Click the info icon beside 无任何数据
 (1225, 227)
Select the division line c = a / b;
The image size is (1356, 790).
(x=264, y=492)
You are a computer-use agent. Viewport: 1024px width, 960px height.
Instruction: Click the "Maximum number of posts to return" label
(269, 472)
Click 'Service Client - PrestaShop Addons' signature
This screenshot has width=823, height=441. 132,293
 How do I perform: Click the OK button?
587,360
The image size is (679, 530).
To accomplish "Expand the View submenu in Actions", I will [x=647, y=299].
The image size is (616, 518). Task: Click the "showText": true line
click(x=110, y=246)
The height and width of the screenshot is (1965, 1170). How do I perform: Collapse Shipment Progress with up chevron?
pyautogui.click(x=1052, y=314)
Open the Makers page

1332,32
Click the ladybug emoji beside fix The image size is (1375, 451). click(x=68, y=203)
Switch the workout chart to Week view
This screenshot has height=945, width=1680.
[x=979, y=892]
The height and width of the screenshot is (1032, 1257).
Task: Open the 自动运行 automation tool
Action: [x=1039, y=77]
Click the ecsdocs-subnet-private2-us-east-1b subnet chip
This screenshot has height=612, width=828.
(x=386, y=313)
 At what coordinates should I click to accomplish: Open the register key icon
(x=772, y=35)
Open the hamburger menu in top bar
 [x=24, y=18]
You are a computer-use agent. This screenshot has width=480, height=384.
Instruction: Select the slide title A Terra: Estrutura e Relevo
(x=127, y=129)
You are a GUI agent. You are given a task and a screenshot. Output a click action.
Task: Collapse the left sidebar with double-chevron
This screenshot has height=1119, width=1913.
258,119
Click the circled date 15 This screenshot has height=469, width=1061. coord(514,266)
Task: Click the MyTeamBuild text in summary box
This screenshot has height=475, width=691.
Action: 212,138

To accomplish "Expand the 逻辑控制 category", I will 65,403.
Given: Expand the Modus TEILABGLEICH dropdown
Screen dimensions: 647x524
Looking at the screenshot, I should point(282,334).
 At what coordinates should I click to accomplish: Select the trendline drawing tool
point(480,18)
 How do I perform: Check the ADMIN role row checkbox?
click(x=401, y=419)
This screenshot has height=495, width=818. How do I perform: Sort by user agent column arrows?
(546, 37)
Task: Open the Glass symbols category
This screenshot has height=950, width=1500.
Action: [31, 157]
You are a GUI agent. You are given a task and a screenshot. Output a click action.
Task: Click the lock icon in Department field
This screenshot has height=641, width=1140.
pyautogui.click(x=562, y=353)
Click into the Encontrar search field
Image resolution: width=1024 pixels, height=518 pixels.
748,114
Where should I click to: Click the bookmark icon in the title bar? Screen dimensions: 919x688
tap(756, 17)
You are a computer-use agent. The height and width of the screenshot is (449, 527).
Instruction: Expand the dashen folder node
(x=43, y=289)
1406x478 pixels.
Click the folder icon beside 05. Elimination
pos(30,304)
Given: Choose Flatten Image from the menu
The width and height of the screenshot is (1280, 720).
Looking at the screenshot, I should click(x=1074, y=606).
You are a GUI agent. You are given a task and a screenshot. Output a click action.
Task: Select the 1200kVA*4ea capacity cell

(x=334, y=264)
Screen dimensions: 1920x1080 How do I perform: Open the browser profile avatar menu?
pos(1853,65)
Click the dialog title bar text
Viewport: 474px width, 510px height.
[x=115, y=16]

+ + + + + + +

# Directions:
Please render the data from the line containing "How do I perform: Check" to the line containing "Action: [31, 157]" as a Markdown table with the columns Row and Text, omitting blank lines.

# Full solution:
| Row | Text |
|---|---|
| 1 |  How do I perform: Check the ADMIN role row checkbox? |
| 2 | click(x=401, y=419) |
| 3 | This screenshot has height=495, width=818. How do I perform: Sort by user agent column arrows? |
| 4 | (546, 37) |
| 5 | Task: Open the Glass symbols category |
| 6 | This screenshot has height=950, width=1500. |
| 7 | Action: [31, 157] |